* What the task asks
Can you transcribe the data exactly? Leave the pictures out.
************
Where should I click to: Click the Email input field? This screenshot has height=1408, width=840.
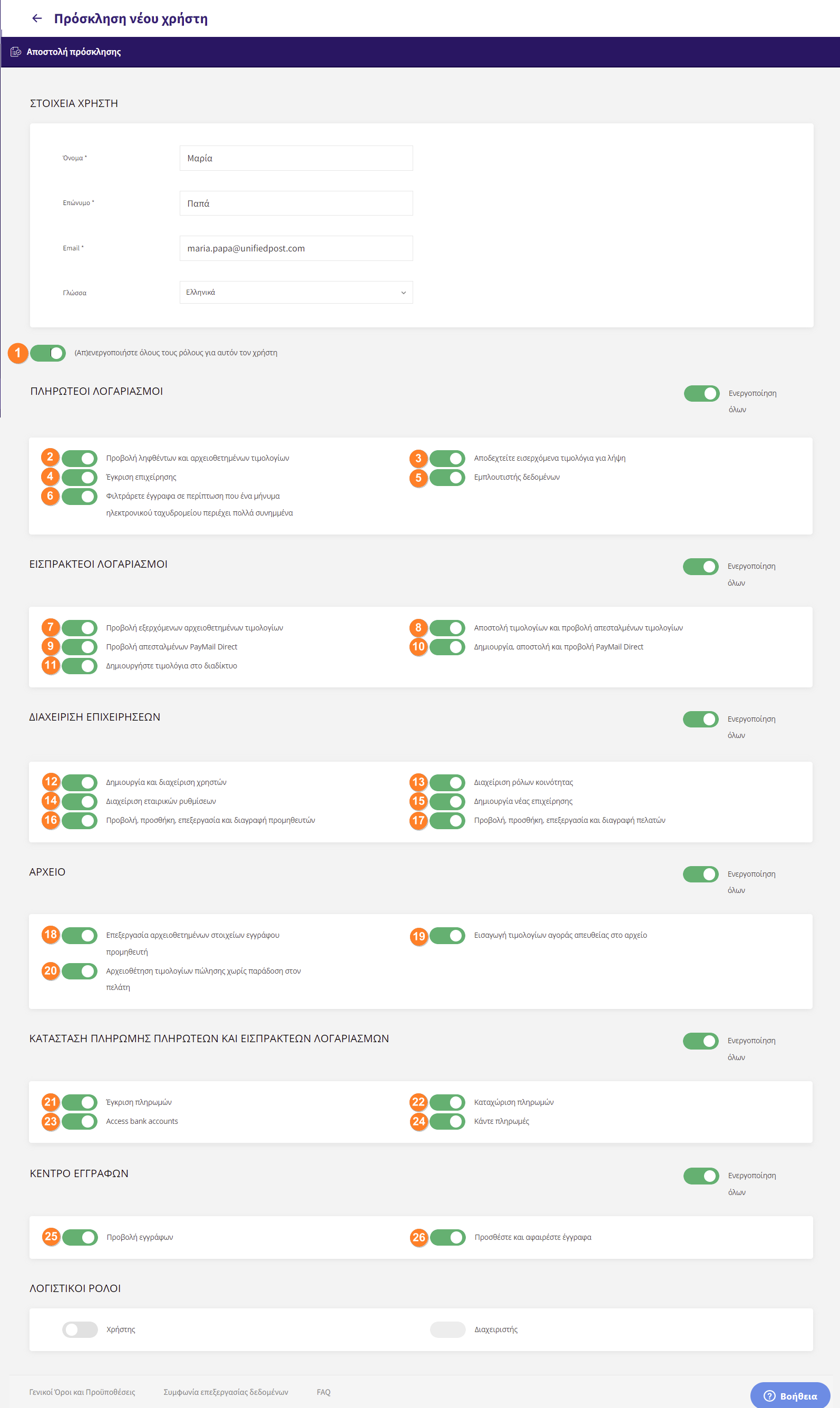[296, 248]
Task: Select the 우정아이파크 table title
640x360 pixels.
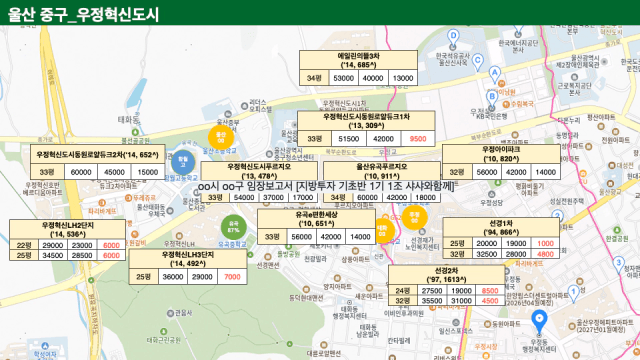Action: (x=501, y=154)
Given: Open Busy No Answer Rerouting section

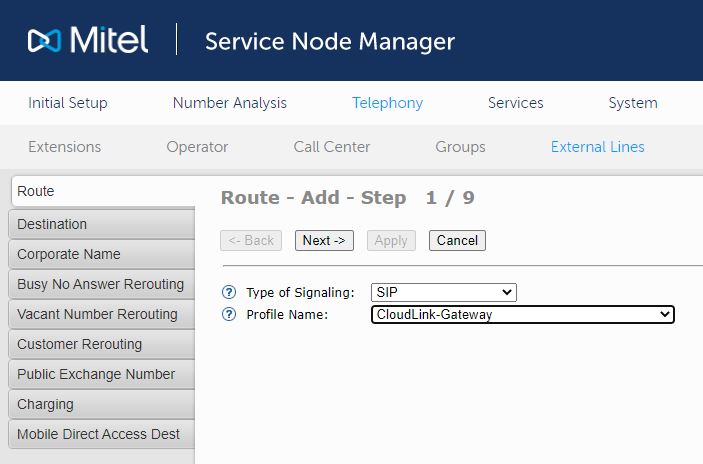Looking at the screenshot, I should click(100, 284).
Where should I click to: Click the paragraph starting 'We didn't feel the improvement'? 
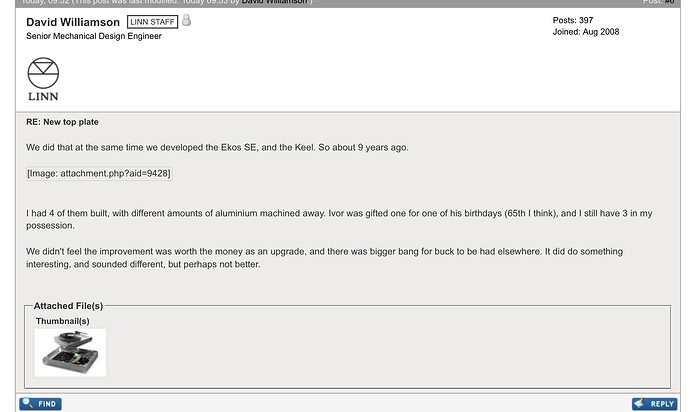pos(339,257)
************
* Expected answer
Where should I click to: Click the Email input field? This screenshot has height=1408, width=840.
[296, 248]
Task: Select the 우정아이파크 table title
640x360 pixels.
Action: (x=501, y=154)
Given: Open Busy No Answer Rerouting section

Looking at the screenshot, I should click(100, 284).
Where should I click to: Click the paragraph starting 'We didn't feel the improvement'? 
pos(339,257)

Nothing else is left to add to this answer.